Tekstfragment
########################################

• No results found

Gockinga als gereformeerd strijder

Historische en biografische achtergrond

4.1 Gockinga als gereformeerd strijder

Uit een tweetal gedichten, Afscheids-digt en Op Mijn Wederkomst, verwijst Gockinga naar zichzelf als militair in het leger. In Afscheids-digt schetst hij zijn beweegredenen om aan de zijde van de Republiek te strijden tegen de Franse mogendheid. Hij opent het gedicht als volgt:

’T Derven van sijn boesemvrinden En in ’t plaats van ’t Vaderland Sijnd’ een onwaardeerlijk pand Babels hoere throon te vinden, Is een smerte die ’t beseft

Die te recht het herte treft (vs. 1-6)

Gockinga verwijst naar het katholicisme dat de roomse koning Lodewijk XIV in zijn overwonnen Europese gebieden zou opleggen met de Bijbelse metafoor ‘Babels hoer’, een vergelijking die hij tevens vrij consequent doorvoert in zijn lofdichten en zegezangen aan Willem III. Hij vervolgt zijn afscheidsgedicht met een opsomming van lichamelijke ongemakken die hem te wachten zullen staan zodra hij zich in het oorlogsgebied bevindt en de mogelijkheid dat hij ‘door ’t kille staal’ zou kunnen sterven.92 Echter, hij besluit toch te kiezen voor ‘de bloedend’ oorlogs wegen’. Uit het vervolg blijkt dat deze ‘keuze’ sterk religieus geïnspireerd is. Hij stelt dat hij moet strijden voor ‘Gods licht’ tegen ‘hoer Babels duisternis’. Gockinga brengt het lijden van Christus in herinnering, de kruisiging waarbij Christus stierf voor de zonden van de mensheid. Hij vervolgt:

Ah! ‘k ontfang dees geselslagen, En dees rampen blydelijk, Tot een straf hijr tijdelijk, Want het is Gods welbehagen, Dien te straffen als een kind, Die hy Vaderlijk bemint (vs. 49-54)

########################################

[Gegevensrecords]
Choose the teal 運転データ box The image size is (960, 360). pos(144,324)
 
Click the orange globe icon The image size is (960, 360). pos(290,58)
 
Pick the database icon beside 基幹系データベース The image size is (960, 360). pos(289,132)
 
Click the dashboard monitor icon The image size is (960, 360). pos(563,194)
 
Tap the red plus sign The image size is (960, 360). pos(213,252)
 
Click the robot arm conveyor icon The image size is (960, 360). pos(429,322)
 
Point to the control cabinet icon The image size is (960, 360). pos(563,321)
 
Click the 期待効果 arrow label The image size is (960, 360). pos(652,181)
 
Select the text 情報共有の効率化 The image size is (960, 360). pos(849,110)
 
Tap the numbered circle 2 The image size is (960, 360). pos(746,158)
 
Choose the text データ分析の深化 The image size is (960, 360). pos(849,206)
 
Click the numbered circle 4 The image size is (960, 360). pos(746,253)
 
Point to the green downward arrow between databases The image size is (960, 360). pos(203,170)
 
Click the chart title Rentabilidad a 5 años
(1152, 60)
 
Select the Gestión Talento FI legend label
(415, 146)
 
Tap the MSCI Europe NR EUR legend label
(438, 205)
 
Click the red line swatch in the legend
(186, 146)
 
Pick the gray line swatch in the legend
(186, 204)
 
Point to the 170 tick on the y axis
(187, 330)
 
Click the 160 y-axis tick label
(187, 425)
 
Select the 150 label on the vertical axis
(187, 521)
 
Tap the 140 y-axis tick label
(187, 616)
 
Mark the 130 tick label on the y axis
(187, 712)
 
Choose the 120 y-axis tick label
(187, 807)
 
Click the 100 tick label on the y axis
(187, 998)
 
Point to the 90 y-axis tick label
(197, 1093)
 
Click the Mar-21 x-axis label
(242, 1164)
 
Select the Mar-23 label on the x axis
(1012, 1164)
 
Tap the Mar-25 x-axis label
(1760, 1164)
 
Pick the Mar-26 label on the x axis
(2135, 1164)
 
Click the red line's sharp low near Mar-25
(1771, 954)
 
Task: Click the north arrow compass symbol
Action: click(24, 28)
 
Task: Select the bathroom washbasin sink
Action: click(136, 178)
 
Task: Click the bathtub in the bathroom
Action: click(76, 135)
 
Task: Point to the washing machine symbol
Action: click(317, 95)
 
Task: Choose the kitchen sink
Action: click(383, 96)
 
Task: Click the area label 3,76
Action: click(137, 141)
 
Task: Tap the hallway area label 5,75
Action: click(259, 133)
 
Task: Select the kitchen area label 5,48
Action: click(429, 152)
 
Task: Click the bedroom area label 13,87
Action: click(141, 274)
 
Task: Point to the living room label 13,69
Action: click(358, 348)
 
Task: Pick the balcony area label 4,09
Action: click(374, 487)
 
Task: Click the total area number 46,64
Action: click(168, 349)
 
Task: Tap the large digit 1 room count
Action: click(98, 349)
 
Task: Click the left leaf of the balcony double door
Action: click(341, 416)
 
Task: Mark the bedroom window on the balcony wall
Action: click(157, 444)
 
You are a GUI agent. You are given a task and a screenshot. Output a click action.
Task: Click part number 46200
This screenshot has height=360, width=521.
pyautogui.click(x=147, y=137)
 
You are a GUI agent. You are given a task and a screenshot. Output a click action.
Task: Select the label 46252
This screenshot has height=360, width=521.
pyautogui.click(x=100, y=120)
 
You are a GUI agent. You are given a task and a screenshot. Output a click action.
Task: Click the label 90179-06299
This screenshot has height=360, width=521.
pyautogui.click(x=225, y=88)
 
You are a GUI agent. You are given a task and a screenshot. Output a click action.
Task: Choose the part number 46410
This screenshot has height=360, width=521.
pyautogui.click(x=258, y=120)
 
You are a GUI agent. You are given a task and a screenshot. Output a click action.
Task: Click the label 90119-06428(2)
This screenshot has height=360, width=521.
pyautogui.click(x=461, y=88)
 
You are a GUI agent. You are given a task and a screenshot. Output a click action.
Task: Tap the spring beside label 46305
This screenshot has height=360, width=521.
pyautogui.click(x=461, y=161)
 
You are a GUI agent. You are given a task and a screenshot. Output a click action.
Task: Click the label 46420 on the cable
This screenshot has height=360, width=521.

########################################

Opdracht
Schrijf uit de tekst over Gockinga hierboven letterlijk over van "Uit een tweetal" tot en met "treft (vs. 1-6)".

Uitwerking
Uit een tweetal gedichten, Afscheids-digt en Op Mijn Wederkomst, verwijst Gockinga naar zichzelf als militair in het leger. In Afscheids-digt schetst hij zijn beweegredenen om aan de zijde van de Republiek te strijden tegen de Franse mogendheid. Hij opent het gedicht als volgt:

’T Derven van sijn boesemvrinden En in ’t plaats van ’t Vaderland Sijnd’ een onwaardeerlijk pand Babels hoere throon te vinden, Is een smerte die ’t beseft

Die te recht het herte treft (vs. 1-6)